Muitos dos testemunhos dados em nossos dias têm pouco valor, porque baseiam a verdade na experiência. Em primeiro lugar, devíamos ter a Verdade, que é a Palavra de Deus, e a experiência devia derivar dela. Muitas experiências não coincidem com a Palavra de Deus, mas as pessoas parecem dar-lhes mais crédito.
Desta vez, Elifaz foi mais rude, mais enérgico e mais ameaçador, mas não disse nada de novo.

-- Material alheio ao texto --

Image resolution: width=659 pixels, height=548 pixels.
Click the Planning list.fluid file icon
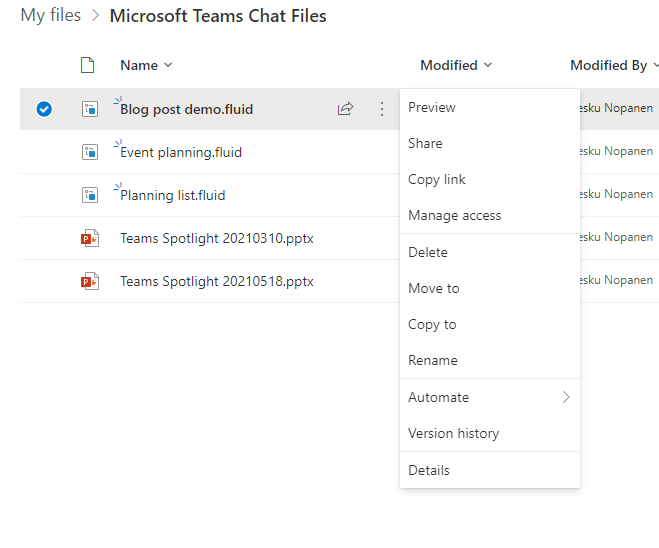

Começou com desdém dizendo que as palavras de Jó eram vazias e inúteis: procediam apenas de vão conhecimento, como o vento leste (quente e seco, fazendo mais mal do que bem), raciocinando com uma conversa inútil, e fazendo discursos que não eram de utilidade para ninguém.

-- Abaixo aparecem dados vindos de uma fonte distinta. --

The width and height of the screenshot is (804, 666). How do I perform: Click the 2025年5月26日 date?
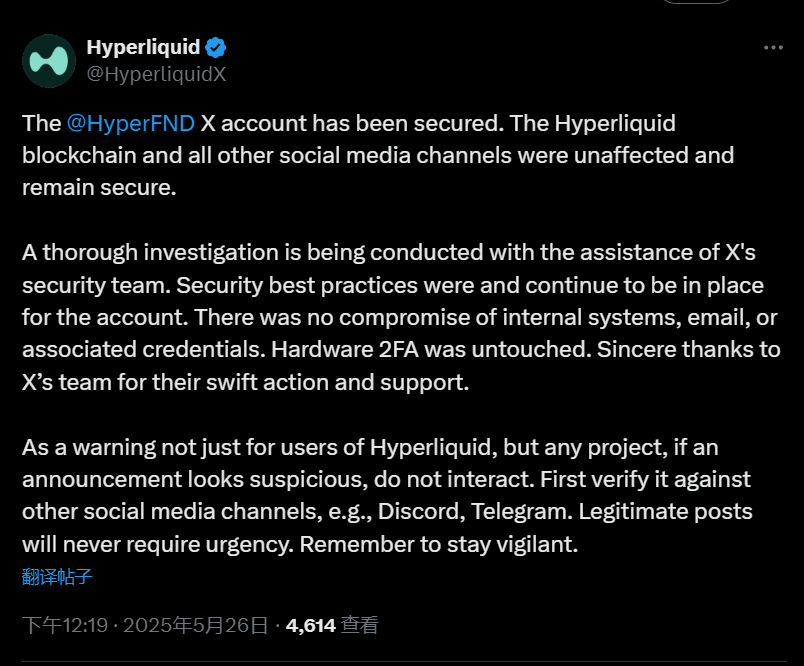tap(195, 625)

Elifaz havia dado pouca atenção ao que Jó tinha dito, e agora estava a atacá-lo para tentar quebrá-lo e fazê-lo confessar. Não era a maneira de tratar um homem com problemas como os que Jó tinha. As palavras ousadas com que Jó desafiara a Deus podia torná-lo vulnerável à acusação de "destruir a reverência (a Deus)”, mas não era verdade que ele estava “escolhendo a língua dos astutos”. Na verdade, Jó era muito franco e autocrítico, e certamente não era um hipócrita.
Ninguém pode declarar-se justo diante de Deus, mas Jó estava confuso, porque não sabia o verdadeiro motivo do seu sofrimento, e queria conhecê-lo. A sua consciência estava limpa em que, tanto quanto soubesse, não tinha desagradado a Deus de alguma forma.
Em seguida Elifaz acusou Jó de arrogância em pensar que só ele era sábio e que sabia e entendia mais do que os outros. Teria ele ouvido o conselho de Deus? Elifaz aqui estaria insinuando que ele próprio ouvira, por causa da visão que teve. Acrescentou que entre eles estavam os de cabelos grisalhos e os idosos, mais idosos do que o próprio pai de Jó. (Esta é uma indicação de quão cedo na história foi o tempo de Jó, quando os homens viviam por muito mais tempo do que agora).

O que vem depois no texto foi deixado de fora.